Critique de film
Blue Velvet

Une ville paisible semble tombée de l'azur du ciel. Ses nuages sont blancs, son herbe est verte, ses roses sont rouges. Les pompiers croquent la paix de leurs sourires éblouissants et les enfants hurlent au bonheur sur le retour de l'école. Le reste importe peu. Puis, un tuyau s'enroule, le flux de la vie semble vouloir s'interrompre. On essaie un instant de se défaire du problème mais rien n'y fait. Voici la douleur. La caméra s'engouffre dans les herbes de plus en plus hautes. La pelouse fraîchement tondue devient jungle oppressante et sa faune, dangereuse. Petit à petit s'enfonce l'humain au cœur vertigineux d'un bagne horrifique jusqu'alors invisible.

Un organe mort amorce l'échappée. Une oreille, petit organe sanguinolent, objet de l'audition, gît entre quelques brins d'une herbe verdoyante. Le temps se pose et nous pénétrons l'orifice pour un voyage sensoriel et introspectif vers plus de liberté sonore et factuelle dans un pays en déréliction totale. Les fourmis dévorent la chair en putréfaction, le rêve américain se bouffe la queue, le malaise est constant. Et Lynch de démaquiller de son génie formel la supercherie ambiante, d'un sentiment qu'il n'aura que trop côtoyé, d'un enfer au bleu du velours.

Les limbes ressemblent aux paradis et l'on s'y perd, on nous y laisse chercher les réponses aux mystères de l'impossible. Trancher, brûler, cogner les sentiments pour en récolter le sang, les cendres et les hématomes. Toute en apparence la ville s'effrite en morceaux de vies coagulés. Ses habitants se cachent aux autres, mentent, trichent pour ne jamais divulguer les secrets et l'infamie de chacun. Trouveront leurs saluts ceux qui s'acquitteront de leurs ombres à travers la recherche de quelconque vérité à l'instar de Jeffrey Beaumont (Kyle MacLachlan, substitut de Lynch, fascinant pervers), notre héros.

Les rêves ne sont pas dingues, les rêveurs simplement paumés.

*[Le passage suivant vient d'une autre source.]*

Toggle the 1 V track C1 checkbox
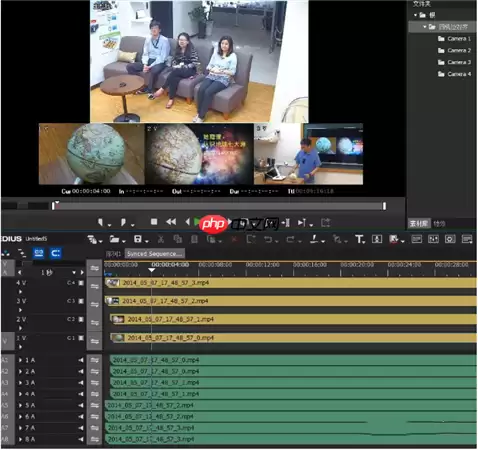This screenshot has width=478, height=450. click(81, 338)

Quand Jeffrey et Sandy, adolescents tumescents, enquêtent sur la brune ténébreuse (Isabella Rossellini toute en grâce bleuifiée) à laquelle tous les chemins mènent, ils devront abandonner leurs idéaux pour s'ancrer dans une réalité plus cauchemardesque que la vie qu'ils connaissaient jusque là. Les dialogues vides et factices vont alors laisser place à la virtuosité visuelle. Comme un rite pour passer à un ailleurs, pour voir plus loin, un autre monde derrière les rideaux opaques, au bout des canaux auditifs, des trous funestes et humides. Vers un âge adulte et la perte de l'innocence où les nouvelles expériences s'étendent bien au-delà du mal. Mais avide de connaissances, Jeffrey délaisse son rôle de spectateurs de sa propre enquête pour prendre ancrage dans son avenir et s'immoler de sombre lumière dans les bars malfamés, des acides brûlants entre les jambes tuméfiées d'Isabella Rossellini. Approfondir les espaces pour trouver sa propre noirceur et teinter son ennui de sombres arcanes. Jusqu'à la profondeur de champs créant, dans les scènes d'intérieurs, un état visuel inquiétant.

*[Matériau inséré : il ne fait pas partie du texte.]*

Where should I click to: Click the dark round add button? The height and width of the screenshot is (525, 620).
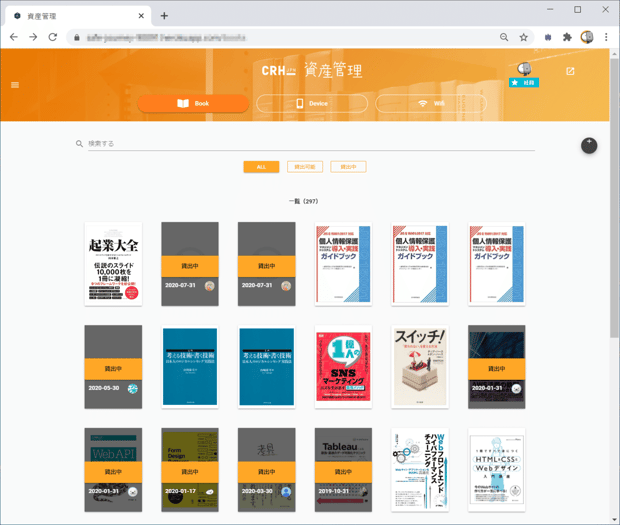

Noir, le film l'est. Les années quarante, Lynch les aime. Il les investit pour les souiller de l'intérieur. Ici, tout n'est que question de profondeur, de caveaux sans fins et de pénétrations inadéquates. Les sexes jamais montrés dégoulinent à l'écran. S'en écoulent les textes littéraux, d'encres, bleues, rouges, blanches. L'œdipe n'en est plus un. Il n'existe plus mais pleure, crache, vomit les maladies pour qu'elles se mélangent. C'est ainsi que le cinéaste construit ses films, dans l'obscur et dans la littéralité. Son schéma et ses propos sont clairs mais se troublent de tourments, à l'image de la géniale musique d'Angelo Badalamenti. Dans ses tourments le film trouve son originalité et ses qualités esthétiques, en absence de lumière et dans les noirs profonds.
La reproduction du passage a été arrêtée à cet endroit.